Probe called for in wake of paper’s investigation

Duo got paid for political work while working for the state.

The newspaper’s story raised questions about how much oversight Senate leaders provide of top staff, and whether the two state employees — who held top positions in the Republican Party until starting work for the state in 2011 — were following state requirements for the use of leave time when they did work for the Senate Republican Campaign Committee.

Two advocacy groups on Monday — Common Cause Ohio, a good government watchdog, and Progress Ohio, a liberal think tank — said they’ll be calling for an investigation of whether ethics policies were violated and more restrictive policies are needed.

Since 2006, the state auditor has told the Ohio Senate it should require employees to certify that they’re actually working the hours that they’re being paid.

All of the state’s 54,000 workers — except for the 106 full-time Senate employees — punch time cards, fill out time sheets or sign log books to document their work hours, according to state Auditor Dave Yost’s office.

Their counterparts in the Ohio House have used log books for decades before installing an electronic key card system last year to track their 148 full-time and 55 part-time workers.

Three Republican state auditors in four separate audits have made the same recommendation that the Senate needed better oversight of its payroll records.

Senate full-time employees are automatically paid for 80 hours in a two-week pay period, unless they file for leave. This lack of documentation “could result in the Senate paying employees for hours not actually worked,” wrote then state Auditor Mary Taylor in a 2009 management letter. Former state Auditor Jim Petro made the same written recommendation and current Auditor Dave Yost gave the direction verbally, according to Yost spokeswoman Carrie Bartunek.

“It is really surprising that they didn’t follow common sense solutions recommended in the last four state audits,” said Catherine Turcer of Common Cause Ohio. “This is basic administration and at the end of the day we’re talking about taxpayer money. We need to know when government employees come to work and when they leave.”

While working for Penmen Group LLC, their newly formed for-profit consulting firm, Mauk and McClelland collected $232,000 in government pay last year — $132,110 for Mauk and $99,663 for McClelland.

The newspaper investigation also revealed that Mauk and McClelland were allowed to revise their leave and comp time records back six months.

State ethics laws bar government employees from using state resources — such as time, phones, and parking spots — while doing outside work.

Senate Minority Leader Joe Schiavoni, D-Austintown, said “a thorough review” is needed to ensure the two weren’t running political campaigns while on state time.

“This is taxpayer money. If these guys were working on government time on campaigns, that’s an issue and it’s a major one,” he said. “That is offensive to all Ohioans. I’m not saying with certainty that that happened here, but people deserve answers.”

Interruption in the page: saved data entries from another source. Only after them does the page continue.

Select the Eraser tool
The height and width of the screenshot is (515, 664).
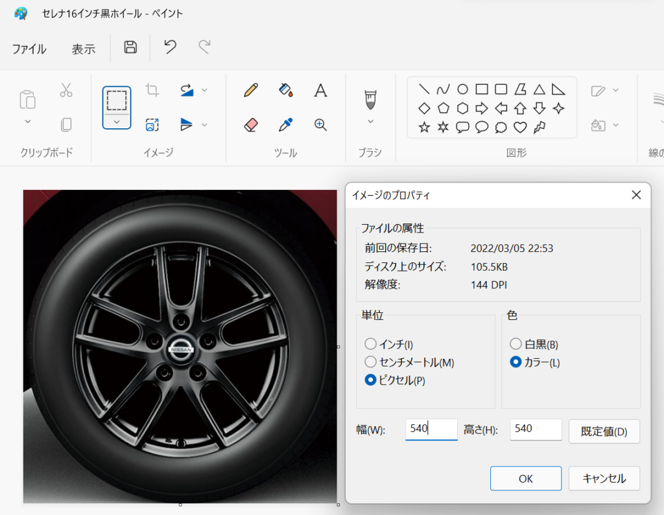click(251, 125)
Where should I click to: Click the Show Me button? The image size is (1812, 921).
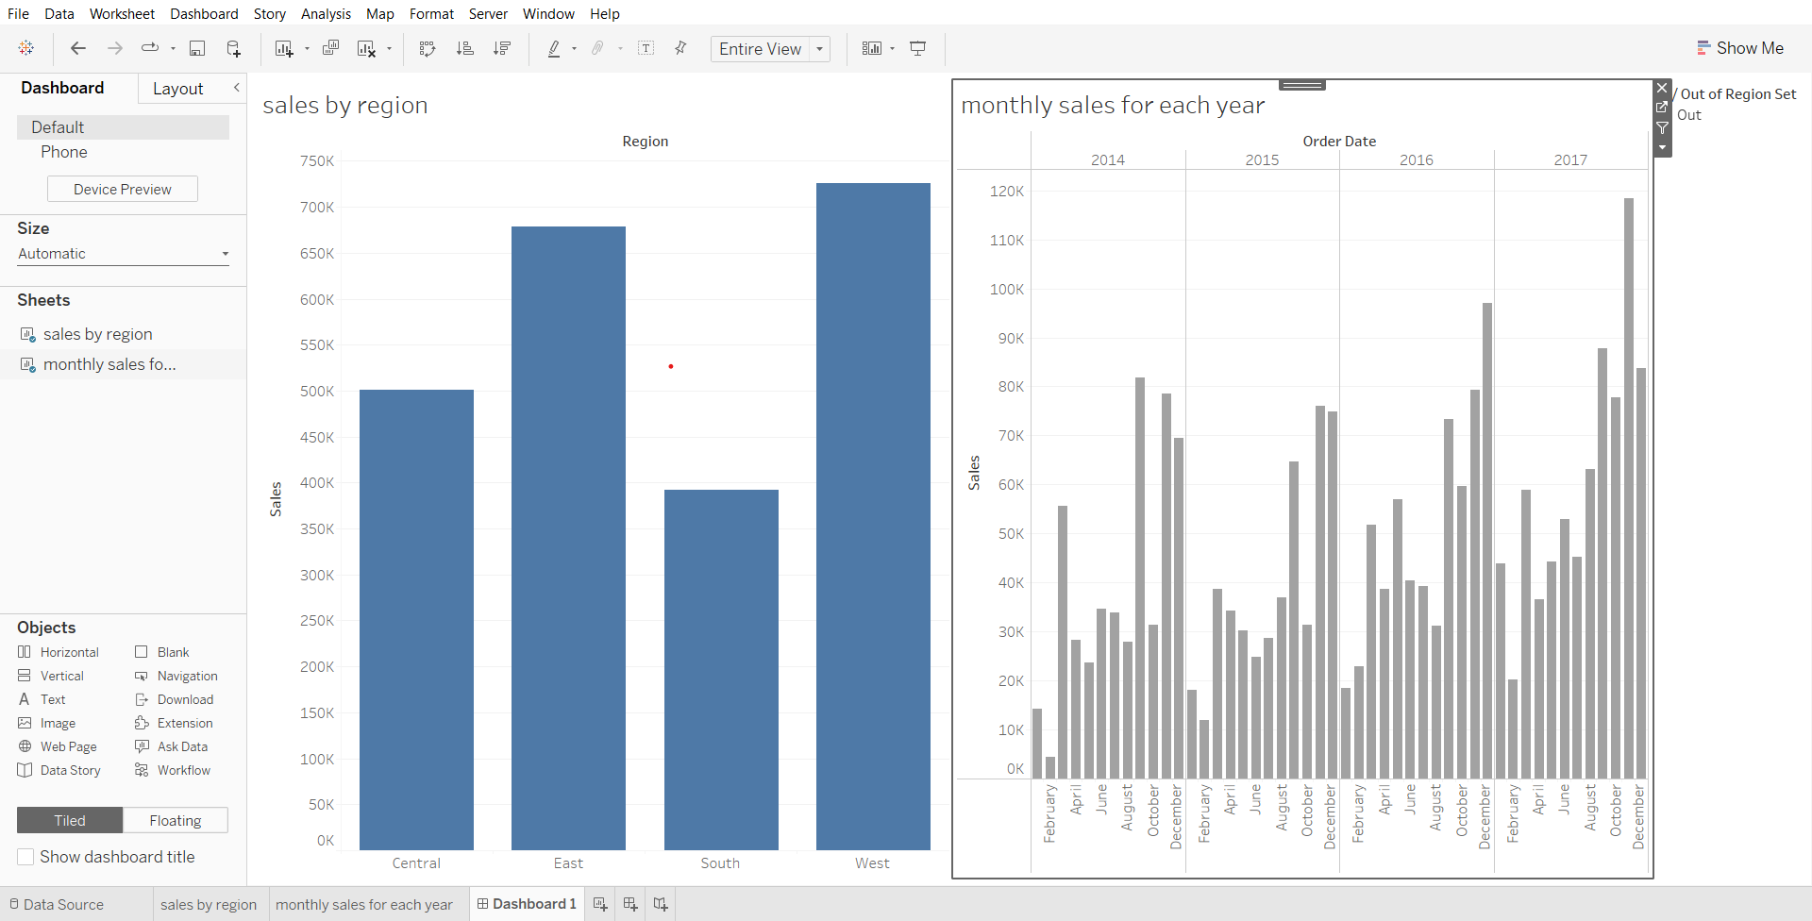click(1739, 48)
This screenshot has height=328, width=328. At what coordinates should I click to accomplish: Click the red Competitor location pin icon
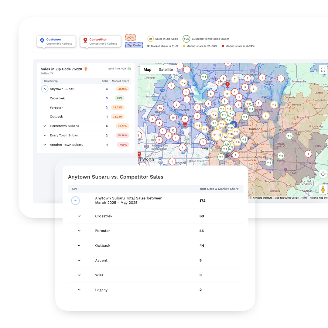point(85,41)
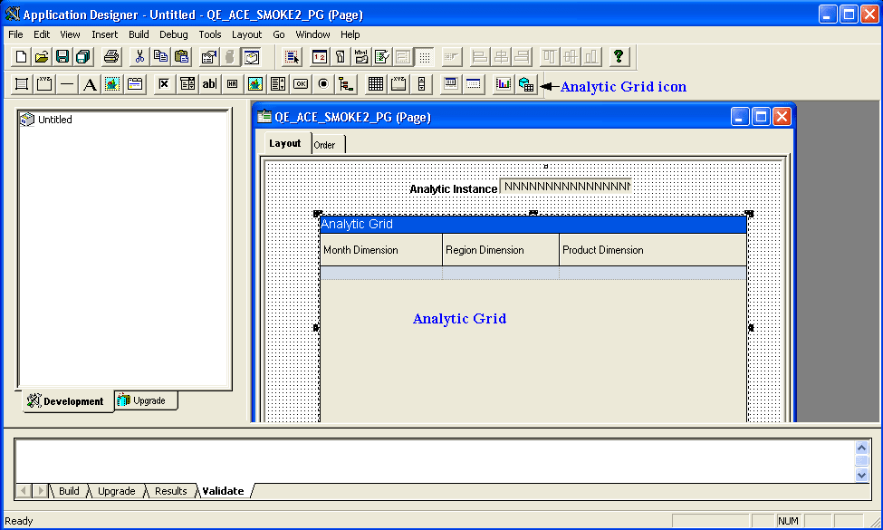Select the Upgrade workspace tab
Image resolution: width=883 pixels, height=530 pixels.
[145, 400]
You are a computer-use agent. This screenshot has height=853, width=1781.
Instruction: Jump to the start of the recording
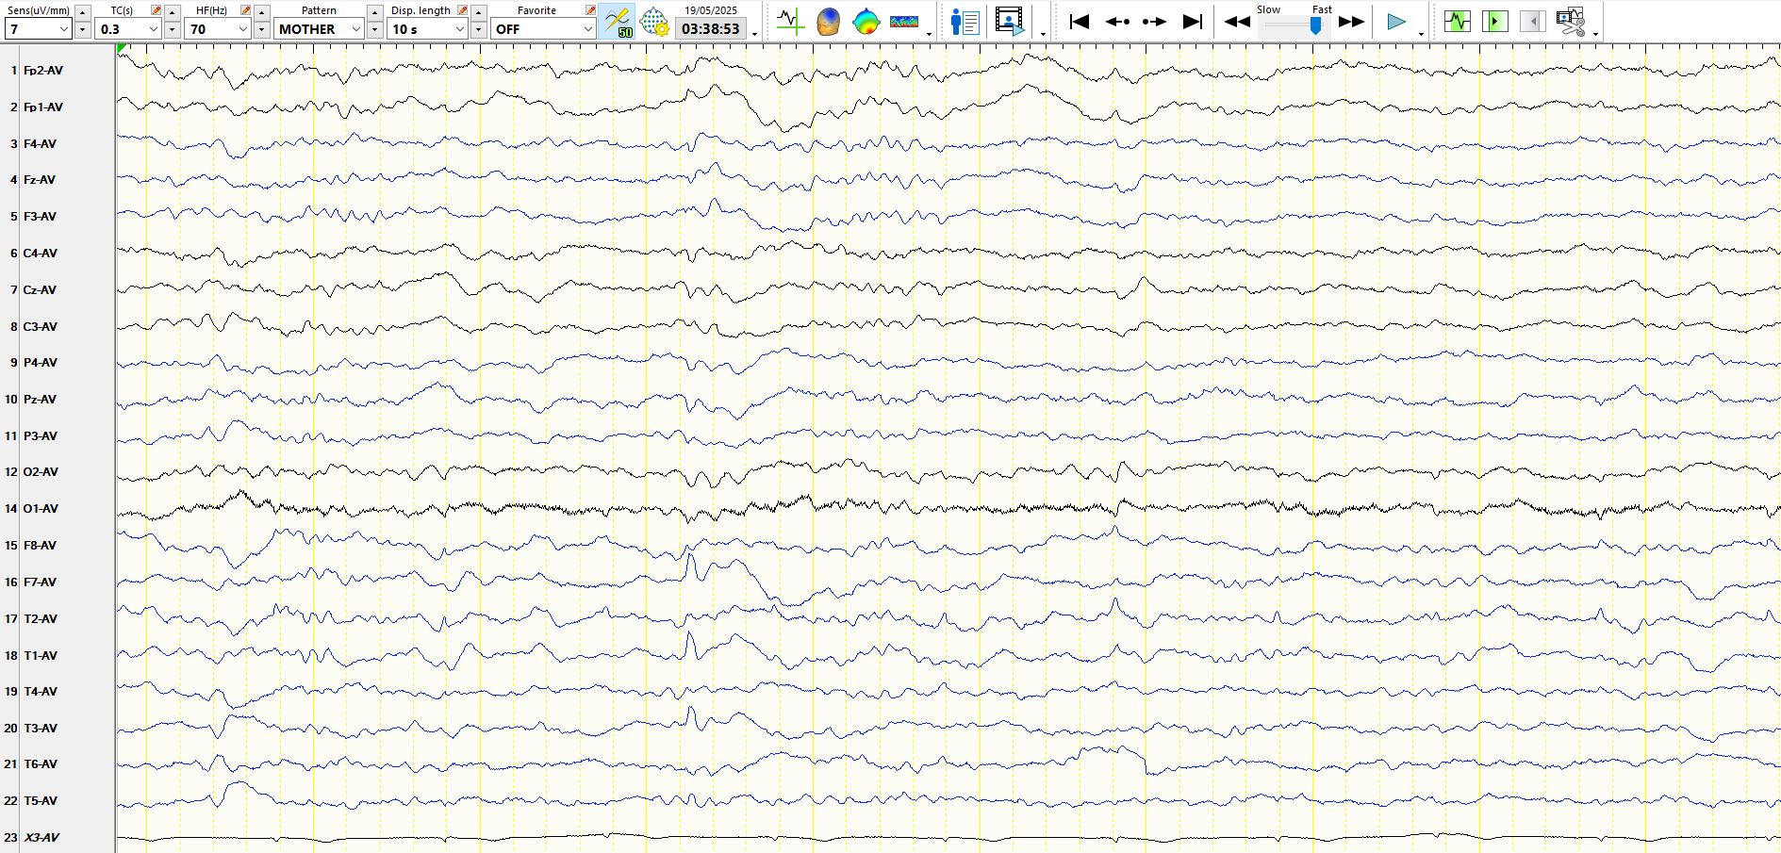click(x=1080, y=22)
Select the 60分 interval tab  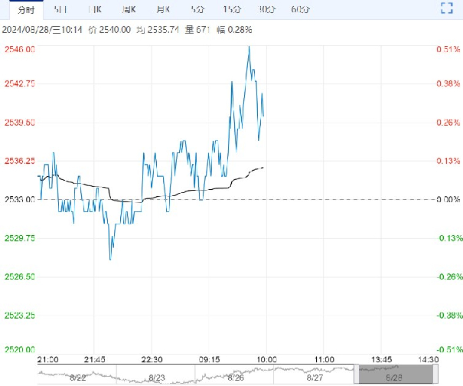(300, 9)
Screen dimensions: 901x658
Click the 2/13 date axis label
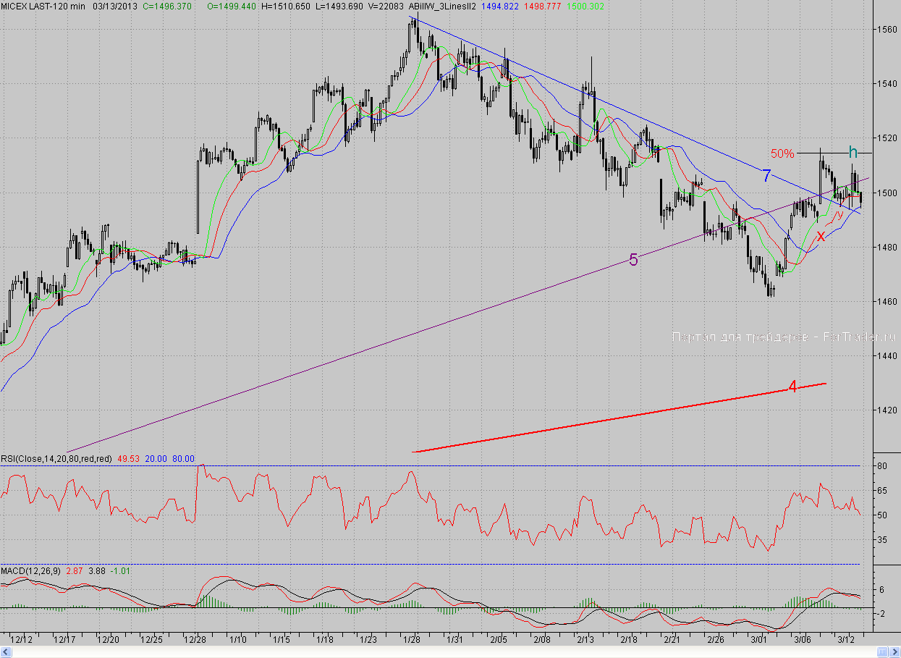coord(586,640)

The Senate has been planning to install a key card swiping system for months in the Statehouse. It is in the testing phase now but not yet fully operational.

In February, the Controlling Board approved a request for $80,000 for installing access control devices on doors. In March, the board approved $55,855 for card readers and exterior security cameras at the Statehouse.

The Joint Legislative Ethics Commission, a 12-member bipartisan panel of state senators and representatives, handles investigations of General Assembly staff and members. JLEC Director Tony Bledsoe said his agency can open its own investigations or do so based on sworn affidavits from witnesses with direct knowledge of wrong doing or based on a referral from outside agencies.